On December 31, 1837, Democrat Amasa J. Parker, Congressman from New York, sat down at his quarters in Mrs.

Pittman's boarding house in Washington, D.C. to write a letter to his wife, miles away at their Catskills home in Delhi, New York.

Parker's letter of December 31 includes a seating chart indicating Mrs. Pittman's regular diners, a group that included future presidents Millard Fillmore of New York and James Buchanan of Pennsylvania.

Parker was elected as a Democrat to the 25th United States Congress, serving from March 4, 1837, to March 3, 1839, as the representative from Delaware and Broome counties. Afterwards he resumed the practice of law. In 1844, he moved to Albany, New York and was Judge of the Third Circuit from 1844 to 1847. In 1847 he was elected a justice of the New York Supreme Court for the third district, and in 1854 was one of the ex officio judges of the New York Court of Appeals.

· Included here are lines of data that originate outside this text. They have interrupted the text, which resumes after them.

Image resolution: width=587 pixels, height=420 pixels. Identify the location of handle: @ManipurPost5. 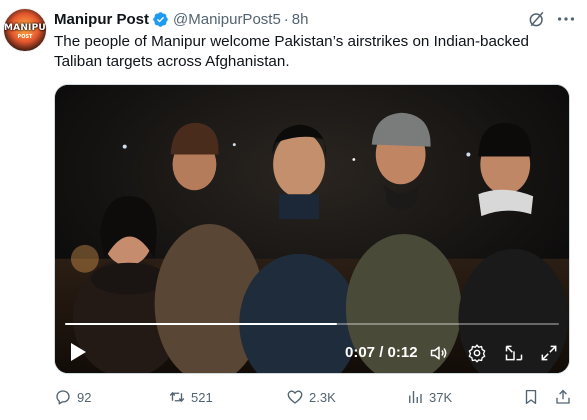
(227, 20).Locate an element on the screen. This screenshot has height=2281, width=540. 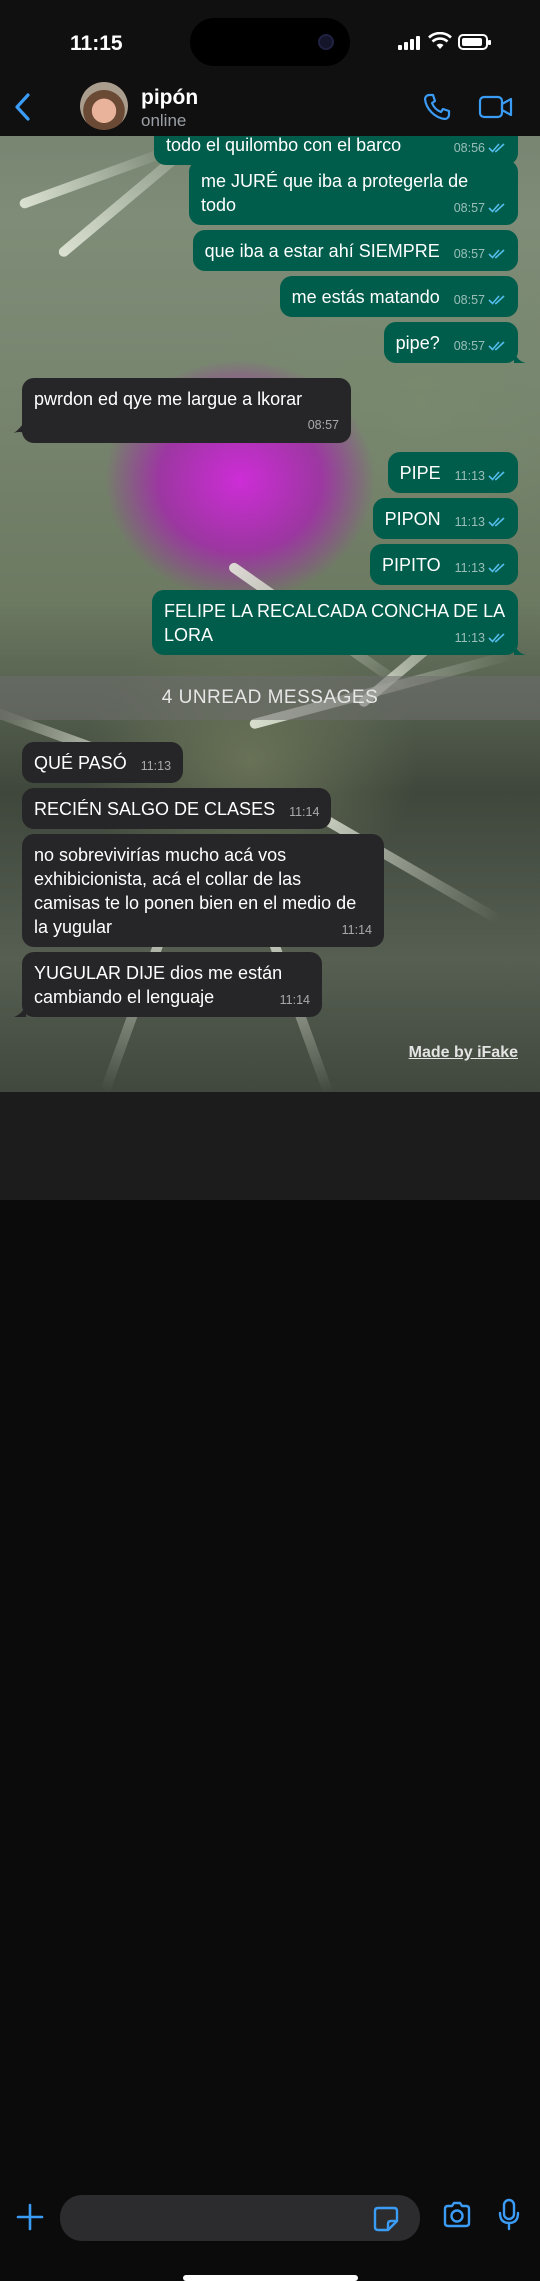
message-bubble: PIPITO 11:13 is located at coordinates (444, 564).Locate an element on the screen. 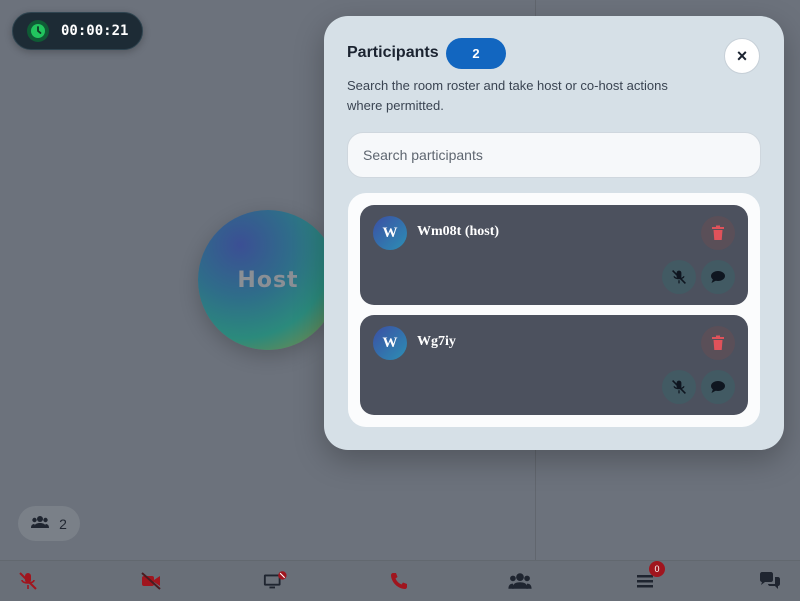  mic-toggle-button is located at coordinates (28, 581).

He was one of the founders of the Albany (New York) Law School in 1851. He was twice defeated as a Democratic candidate for Governor of New York, in 1856 by Republican John Alsop King, and in 1858 by Republican Edwin D. Morgan. He was a delegate to the New York State Constitutional Convention of 1867.

He married Harriet Langdon Roberts, granddaughter of Woodbury Langdon, one of New Hampshire's representatives to the Continental Congress. They had four children, among them General Amasa J. Parker, Jr. of the National Guards of the State of New York, and Mary Parker who married Erastus Corning (1827-1897) and was the mother of Edwin Corning.

He was buried at the Albany Rural Cemetery.